2 Responses to “When Editors Don’t Edit”

  1. Carol's avatar Carol Says:

    Your reasoning makes perfect sense, and your lament isn’t one limited to that particular series. I’ve seen it, where later books by a well known author lack the quality of their earlier writing, but people are eager to forgive that because of the writer’s notoriety. Nobody expects a successful author’s every book to be a masterpiece, but one would think the publisher would insist some basic editing happen when there are obvious shortcomings. If they’re noticeable to us as readers, they must be even more so to the agent and/or publishing staff. There is or should be a reputation to maintain.

    In my earliest years, one of the very elementary writing things I heard from professionals in the industry was that as a writer it was my job to make sure every word, sentence, paragraph and page served a purpose. If it didn’t, it should be cut out. No matter how well written, if it was just to pad the wordcount, “kill those darlings.” A lot of otherwise good stories today could have been improved by following the advice.
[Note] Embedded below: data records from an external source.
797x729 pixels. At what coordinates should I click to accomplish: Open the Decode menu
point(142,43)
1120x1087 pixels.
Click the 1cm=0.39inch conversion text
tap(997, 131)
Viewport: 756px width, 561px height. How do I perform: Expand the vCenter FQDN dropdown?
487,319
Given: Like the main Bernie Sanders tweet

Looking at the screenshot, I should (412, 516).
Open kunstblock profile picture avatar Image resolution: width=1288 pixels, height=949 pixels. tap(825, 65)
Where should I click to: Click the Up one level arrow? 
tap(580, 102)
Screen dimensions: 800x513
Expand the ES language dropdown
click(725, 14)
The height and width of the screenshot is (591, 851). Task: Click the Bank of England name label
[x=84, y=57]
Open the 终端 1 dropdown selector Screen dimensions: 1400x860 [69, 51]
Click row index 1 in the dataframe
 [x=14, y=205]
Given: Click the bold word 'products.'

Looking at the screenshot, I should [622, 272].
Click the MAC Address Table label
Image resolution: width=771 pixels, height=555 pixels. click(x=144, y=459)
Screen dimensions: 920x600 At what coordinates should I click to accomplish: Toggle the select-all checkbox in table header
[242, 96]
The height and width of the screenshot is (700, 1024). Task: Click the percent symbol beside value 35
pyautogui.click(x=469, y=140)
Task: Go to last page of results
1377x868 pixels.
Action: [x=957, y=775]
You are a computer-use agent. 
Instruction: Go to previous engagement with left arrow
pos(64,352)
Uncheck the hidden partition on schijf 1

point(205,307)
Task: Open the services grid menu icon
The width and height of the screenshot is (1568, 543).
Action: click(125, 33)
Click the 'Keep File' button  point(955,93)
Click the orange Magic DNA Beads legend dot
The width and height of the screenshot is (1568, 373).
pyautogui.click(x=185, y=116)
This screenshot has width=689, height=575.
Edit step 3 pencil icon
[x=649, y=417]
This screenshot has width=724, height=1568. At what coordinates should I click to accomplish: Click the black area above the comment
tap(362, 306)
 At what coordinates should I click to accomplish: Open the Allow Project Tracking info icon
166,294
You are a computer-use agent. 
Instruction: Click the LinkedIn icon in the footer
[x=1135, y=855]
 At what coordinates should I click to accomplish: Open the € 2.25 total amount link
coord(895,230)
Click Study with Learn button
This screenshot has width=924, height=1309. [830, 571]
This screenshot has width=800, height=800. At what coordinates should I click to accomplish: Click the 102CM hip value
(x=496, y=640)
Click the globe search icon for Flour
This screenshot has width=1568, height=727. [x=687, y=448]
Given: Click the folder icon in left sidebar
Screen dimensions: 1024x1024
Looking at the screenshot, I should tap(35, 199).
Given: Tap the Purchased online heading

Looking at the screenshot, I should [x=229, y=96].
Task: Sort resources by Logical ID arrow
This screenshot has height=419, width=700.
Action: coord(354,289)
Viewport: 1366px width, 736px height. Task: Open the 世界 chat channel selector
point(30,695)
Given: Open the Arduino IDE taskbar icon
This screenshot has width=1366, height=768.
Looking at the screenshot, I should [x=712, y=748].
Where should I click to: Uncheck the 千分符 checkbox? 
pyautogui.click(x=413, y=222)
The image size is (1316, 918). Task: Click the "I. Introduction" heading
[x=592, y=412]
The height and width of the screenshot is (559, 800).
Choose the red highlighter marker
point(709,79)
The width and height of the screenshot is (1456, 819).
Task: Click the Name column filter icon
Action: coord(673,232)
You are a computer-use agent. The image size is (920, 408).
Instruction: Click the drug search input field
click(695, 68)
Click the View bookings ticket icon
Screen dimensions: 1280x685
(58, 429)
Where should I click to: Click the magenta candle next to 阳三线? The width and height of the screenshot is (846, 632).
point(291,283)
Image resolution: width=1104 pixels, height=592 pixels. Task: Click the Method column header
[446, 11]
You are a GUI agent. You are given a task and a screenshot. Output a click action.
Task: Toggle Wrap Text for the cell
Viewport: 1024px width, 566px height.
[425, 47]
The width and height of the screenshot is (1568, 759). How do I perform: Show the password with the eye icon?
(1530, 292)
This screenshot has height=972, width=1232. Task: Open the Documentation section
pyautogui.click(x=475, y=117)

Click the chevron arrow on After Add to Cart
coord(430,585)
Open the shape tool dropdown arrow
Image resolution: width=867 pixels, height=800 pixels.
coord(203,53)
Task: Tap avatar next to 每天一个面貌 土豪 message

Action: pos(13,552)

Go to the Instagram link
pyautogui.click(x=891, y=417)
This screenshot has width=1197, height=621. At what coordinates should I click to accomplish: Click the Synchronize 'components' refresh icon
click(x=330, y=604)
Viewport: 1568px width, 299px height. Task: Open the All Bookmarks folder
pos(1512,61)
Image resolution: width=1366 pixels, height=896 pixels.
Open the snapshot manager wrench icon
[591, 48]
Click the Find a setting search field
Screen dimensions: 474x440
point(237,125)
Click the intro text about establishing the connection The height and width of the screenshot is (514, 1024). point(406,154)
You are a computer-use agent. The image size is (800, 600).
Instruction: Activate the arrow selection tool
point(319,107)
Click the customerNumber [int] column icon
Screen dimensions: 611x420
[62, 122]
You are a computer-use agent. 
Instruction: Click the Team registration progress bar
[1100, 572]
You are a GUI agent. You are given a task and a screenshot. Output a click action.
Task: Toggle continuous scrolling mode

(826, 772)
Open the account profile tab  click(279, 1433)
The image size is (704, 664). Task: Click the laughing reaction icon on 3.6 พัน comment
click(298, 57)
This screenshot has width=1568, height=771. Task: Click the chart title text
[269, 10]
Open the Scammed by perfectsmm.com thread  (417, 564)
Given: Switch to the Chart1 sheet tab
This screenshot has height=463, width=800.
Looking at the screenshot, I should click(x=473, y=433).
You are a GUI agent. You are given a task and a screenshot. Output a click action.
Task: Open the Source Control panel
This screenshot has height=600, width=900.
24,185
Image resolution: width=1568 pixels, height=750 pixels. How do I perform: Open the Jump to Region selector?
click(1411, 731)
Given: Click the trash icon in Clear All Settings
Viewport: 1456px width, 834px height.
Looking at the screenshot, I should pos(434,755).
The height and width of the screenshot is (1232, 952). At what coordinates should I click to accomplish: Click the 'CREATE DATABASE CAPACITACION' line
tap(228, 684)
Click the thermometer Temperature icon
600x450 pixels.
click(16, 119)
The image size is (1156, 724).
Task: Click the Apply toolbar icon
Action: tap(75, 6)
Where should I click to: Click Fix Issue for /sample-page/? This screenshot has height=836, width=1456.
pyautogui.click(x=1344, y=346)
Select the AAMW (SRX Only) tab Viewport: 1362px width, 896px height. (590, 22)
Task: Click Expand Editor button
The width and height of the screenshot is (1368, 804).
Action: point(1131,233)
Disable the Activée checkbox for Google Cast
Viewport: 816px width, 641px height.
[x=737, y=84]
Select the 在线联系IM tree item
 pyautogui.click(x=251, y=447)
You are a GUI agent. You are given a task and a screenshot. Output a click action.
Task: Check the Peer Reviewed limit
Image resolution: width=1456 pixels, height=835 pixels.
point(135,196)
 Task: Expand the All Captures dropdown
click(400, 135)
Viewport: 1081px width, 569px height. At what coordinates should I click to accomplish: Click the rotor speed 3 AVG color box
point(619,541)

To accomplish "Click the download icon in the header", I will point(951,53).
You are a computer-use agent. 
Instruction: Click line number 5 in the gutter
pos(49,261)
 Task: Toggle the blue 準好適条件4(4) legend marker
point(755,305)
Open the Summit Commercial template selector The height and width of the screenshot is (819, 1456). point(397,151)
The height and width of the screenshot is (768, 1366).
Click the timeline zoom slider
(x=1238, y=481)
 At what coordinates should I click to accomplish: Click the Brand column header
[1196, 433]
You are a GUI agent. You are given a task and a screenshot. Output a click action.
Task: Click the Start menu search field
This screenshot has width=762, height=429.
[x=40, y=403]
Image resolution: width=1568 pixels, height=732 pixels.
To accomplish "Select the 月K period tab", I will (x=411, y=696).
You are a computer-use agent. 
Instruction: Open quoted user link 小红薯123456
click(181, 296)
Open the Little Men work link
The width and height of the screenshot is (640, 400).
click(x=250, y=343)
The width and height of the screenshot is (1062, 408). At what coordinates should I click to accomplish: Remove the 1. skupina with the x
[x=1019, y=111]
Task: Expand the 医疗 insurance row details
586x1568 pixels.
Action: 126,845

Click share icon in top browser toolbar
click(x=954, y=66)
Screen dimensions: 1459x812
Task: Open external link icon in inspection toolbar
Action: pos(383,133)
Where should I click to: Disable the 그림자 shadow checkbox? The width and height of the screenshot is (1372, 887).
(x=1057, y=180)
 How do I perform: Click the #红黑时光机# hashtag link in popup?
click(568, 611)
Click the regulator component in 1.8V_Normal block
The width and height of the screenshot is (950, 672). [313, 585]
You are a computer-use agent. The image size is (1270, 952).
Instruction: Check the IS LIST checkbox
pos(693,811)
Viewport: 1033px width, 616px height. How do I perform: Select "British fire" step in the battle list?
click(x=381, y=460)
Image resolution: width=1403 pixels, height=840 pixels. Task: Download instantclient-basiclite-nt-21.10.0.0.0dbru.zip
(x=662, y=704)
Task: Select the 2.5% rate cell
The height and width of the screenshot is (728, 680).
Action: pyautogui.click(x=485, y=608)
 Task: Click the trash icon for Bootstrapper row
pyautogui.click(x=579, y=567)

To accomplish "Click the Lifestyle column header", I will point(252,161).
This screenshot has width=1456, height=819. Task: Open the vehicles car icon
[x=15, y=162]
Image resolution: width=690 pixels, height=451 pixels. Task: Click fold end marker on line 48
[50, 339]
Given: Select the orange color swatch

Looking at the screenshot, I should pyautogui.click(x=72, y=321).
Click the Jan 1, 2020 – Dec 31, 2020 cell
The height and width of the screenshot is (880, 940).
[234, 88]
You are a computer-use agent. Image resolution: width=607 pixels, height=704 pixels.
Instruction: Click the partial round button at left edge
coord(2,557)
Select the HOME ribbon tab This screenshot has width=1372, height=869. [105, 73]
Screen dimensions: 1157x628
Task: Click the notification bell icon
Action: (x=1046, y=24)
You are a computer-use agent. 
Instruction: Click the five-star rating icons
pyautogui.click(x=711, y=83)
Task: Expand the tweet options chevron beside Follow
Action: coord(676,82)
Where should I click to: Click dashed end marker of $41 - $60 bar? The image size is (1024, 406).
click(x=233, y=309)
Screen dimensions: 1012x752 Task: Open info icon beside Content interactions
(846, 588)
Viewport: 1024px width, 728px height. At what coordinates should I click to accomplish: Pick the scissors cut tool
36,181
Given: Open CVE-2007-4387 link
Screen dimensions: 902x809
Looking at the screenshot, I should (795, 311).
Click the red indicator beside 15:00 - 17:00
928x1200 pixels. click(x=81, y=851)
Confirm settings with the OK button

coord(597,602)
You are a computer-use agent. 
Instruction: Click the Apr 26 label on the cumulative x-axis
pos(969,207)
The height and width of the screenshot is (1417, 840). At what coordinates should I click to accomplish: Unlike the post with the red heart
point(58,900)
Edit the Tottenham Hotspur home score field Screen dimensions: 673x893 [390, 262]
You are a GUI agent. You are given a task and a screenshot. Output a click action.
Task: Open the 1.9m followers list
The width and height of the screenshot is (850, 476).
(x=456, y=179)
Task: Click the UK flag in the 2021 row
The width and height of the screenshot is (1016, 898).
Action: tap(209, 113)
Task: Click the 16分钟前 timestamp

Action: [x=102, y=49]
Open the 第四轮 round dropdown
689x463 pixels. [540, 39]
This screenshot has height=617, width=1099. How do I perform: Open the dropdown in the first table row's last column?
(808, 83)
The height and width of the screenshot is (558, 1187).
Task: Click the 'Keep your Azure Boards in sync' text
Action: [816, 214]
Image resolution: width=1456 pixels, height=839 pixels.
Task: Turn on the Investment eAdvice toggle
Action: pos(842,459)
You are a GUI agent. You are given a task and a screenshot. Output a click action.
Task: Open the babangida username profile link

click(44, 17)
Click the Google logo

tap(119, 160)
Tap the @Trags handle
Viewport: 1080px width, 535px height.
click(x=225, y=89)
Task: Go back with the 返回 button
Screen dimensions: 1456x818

    • Pat Bertram's avatar Pat Bertram Says:

      Yep, kill those darlings. First rule of writing! Even with authors who don’t think there are any rules, there are. W. Sommerset Maugham supposedly said, “There are three rules for writing a novel. Unfortunately no one knows what they are.” Despite that, killing your darlings is definitely important, but apparently only for people like me on the low end of the scale. When you reach superstardom, you can indulge yourself however you want because fans will still buy and publishers will still make money. In a way I can understand — after all, it IS about money and not superlative writing. (Though I could wish otherwise.)